As experimentation manager at Nine, my role is to use experiments to validate assumptions we make about our users — essentially, eliminate as much of the guesswork as possible and instead base decisions on real-world data. Ultimately this should optimise how we present our journalism and our subscription offering more broadly, while saving time and resources on pursuing ideas based on false assumptions.
If we want to make a change to our Web site — whether it’s a new layout for the homepage, a new marketing offer on our paywall, or introducing a new concept to our article page — it’s my role to test this change on a small portion of our audience, observe the impact this has on user behaviour, and then recommend if that change should be implemented more widely, tweaked, tested again, or abandoned entirely.
My chief concern when I started in the role was not how to run experiments, but how to ensure the lessons of those experiments led to meaningful improvements for the publication.
To be blunt, before I even thought about that, my main thoughts were actually, “Will anyone even know what I’m doing, and, if they do, will they care?”
It was for this not-so-unselfish reason that we formalised a process for the creation, prioritisation, implementation, and reporting of experiments on our Web sites.
Using a combination of Google Docs, Slack, Confluence, and JIRA, we’ve ensured all relevant areas of our digital business — from editorial to product, technology, and marketing — know that an experiment is taking place and exactly where to find the results.
All stakeholders — but specifically those in product management, design, and development — are encouraged to contribute ideas to our experiments backlog, where every item has a clearly-stated hypothesis, metrics, goals, and assumptions.
Crucially, every experiment must directly relate to one of the publication’s strategic targets, ensuring an experiment has a clear link to a practical business goal, rather than simply being someone’s pet project which has an aim of “let’s just see what happens if we do this.”

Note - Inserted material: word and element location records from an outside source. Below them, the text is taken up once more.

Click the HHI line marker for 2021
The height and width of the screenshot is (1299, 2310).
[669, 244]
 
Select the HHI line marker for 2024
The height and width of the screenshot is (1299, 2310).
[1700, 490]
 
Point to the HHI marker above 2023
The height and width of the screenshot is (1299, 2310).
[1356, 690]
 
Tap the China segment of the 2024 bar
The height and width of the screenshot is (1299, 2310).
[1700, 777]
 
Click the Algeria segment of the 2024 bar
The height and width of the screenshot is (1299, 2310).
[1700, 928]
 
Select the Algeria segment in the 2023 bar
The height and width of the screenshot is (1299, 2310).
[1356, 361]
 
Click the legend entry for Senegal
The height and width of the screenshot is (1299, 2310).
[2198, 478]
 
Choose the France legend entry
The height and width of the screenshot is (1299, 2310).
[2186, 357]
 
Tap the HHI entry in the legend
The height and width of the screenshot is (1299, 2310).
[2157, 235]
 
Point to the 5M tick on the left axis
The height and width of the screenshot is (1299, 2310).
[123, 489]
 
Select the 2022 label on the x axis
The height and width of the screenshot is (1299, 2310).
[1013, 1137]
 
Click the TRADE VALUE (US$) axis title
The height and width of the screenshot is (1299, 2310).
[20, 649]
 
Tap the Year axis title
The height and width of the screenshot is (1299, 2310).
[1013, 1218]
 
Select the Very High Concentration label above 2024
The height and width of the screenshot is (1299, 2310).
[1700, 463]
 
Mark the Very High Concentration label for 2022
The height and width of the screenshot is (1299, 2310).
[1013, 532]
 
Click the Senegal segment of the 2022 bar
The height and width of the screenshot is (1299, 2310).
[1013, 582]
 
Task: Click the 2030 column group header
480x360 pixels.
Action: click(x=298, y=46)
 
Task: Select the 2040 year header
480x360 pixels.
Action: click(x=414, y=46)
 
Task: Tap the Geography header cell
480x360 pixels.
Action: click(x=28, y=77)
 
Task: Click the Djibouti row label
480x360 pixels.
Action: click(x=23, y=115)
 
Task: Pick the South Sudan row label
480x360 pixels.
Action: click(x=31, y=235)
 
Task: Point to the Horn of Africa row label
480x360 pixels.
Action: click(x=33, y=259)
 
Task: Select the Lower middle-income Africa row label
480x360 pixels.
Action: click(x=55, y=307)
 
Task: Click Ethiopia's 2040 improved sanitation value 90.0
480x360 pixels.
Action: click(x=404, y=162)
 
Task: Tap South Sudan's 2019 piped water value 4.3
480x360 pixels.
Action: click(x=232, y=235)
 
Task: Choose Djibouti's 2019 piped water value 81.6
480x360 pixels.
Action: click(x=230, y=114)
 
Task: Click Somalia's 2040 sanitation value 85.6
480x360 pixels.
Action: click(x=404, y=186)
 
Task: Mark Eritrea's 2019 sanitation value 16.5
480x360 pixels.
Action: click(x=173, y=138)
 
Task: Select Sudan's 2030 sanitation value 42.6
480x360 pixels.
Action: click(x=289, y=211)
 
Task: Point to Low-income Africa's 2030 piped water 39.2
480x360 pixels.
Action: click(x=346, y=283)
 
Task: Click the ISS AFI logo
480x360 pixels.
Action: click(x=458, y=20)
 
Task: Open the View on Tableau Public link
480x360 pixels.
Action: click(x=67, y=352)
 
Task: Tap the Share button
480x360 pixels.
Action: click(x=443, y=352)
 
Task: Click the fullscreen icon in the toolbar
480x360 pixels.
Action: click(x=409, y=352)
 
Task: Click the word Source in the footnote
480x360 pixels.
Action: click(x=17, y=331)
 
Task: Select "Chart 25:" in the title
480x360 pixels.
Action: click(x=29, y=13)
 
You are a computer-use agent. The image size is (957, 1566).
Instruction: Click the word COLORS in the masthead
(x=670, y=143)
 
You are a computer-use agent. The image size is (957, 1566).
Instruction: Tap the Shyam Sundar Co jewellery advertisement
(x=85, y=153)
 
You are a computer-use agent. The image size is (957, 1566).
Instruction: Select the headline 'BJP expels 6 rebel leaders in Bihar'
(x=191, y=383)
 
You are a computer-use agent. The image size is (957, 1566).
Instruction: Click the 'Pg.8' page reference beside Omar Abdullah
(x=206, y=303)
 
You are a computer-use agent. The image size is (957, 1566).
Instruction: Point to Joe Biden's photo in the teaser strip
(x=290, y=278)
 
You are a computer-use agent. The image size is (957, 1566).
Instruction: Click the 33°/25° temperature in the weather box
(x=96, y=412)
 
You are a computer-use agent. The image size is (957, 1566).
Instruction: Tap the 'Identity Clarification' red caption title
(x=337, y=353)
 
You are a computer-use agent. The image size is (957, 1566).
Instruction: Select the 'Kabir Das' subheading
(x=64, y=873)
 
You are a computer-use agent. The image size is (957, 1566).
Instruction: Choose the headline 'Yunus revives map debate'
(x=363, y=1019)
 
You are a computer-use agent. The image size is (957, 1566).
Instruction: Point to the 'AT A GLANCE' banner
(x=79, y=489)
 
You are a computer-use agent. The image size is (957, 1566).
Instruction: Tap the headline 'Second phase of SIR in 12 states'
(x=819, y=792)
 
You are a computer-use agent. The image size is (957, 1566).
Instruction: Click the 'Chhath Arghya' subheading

Every experiment in the backlog is then assigned a dollar value to assist in the prioritisation process, using a similar formula outlined by the The Wall Street Journal’s Peter Gray in his INMA blog post last year.
Prioritisation sessions are held monthly, with representatives from our product, technology, data, editorial, and subscriptions and growth teams coming to a collective decision on which experiments should be run in the upcoming period.
The experiment is then implemented — like many publishers, our tool of choice is Optimizely — often with the assistance of an engineer within the relevant tech squad.
We generally run each experiment for two weeks, which allows us enough time to build up an audience of statistical significance, but also counters some of the volatility of the daily or weekly news cycle.
When the experiment concludes, the results are synthesised and presented back to the key stakeholders who came up with the experiment idea, and then distributed to the wider business.
So, going back to our shaky metaphor, the tree has fallen and the sound has been heard, but what are we going to do about it?
This should be the question hanging over every experiment, and all data work more broadly. No matter how pretty the graphs are, data is only powerful if it’s used to inform decisions.
So far, we’ve had a few clear examples of experiments influencing decisions after using the process described above:
- A component on the homepage was going to be moved from the bottom of the page to two-thirds up, until an experiment showed this would actually lead to a decrease in overall click-throughs from the homepage to articles.
- In another example, we showed that by simply changing the font in one of our homepage sections from italics to regular, we could increase the click-through rate by up to 16%. After making the change, the click-through rate has actually gone up more than 30%.
Yet for other experiments, the results have proven less conclusive.
- A test of a new concept within our article pages showed there was strong interest among some user groups, but certainly not from all of them. The task now is to better identify those users and think of ways we can target them specifically with this new experience.
- The results of an experiment we ran on our paywall, in which we showed some users a sale price and some users a regular price, actually indicated that in some cases, users preferred the regular price, while in others, they preferred the sale price. Go figure!
This is why we’re constantly looking to refine the hypotheses, goals, and metrics we’re using to determine the success of our experiments.
The clearer we are in articulating these at the start of an experiment, the greater our chances of attaining powerful data learnings at the end of it. And ultimately, the larger the impact that data will have on influencing decisions across the business.
Now if you’ll excuse me, I’m off to fell a few more trees.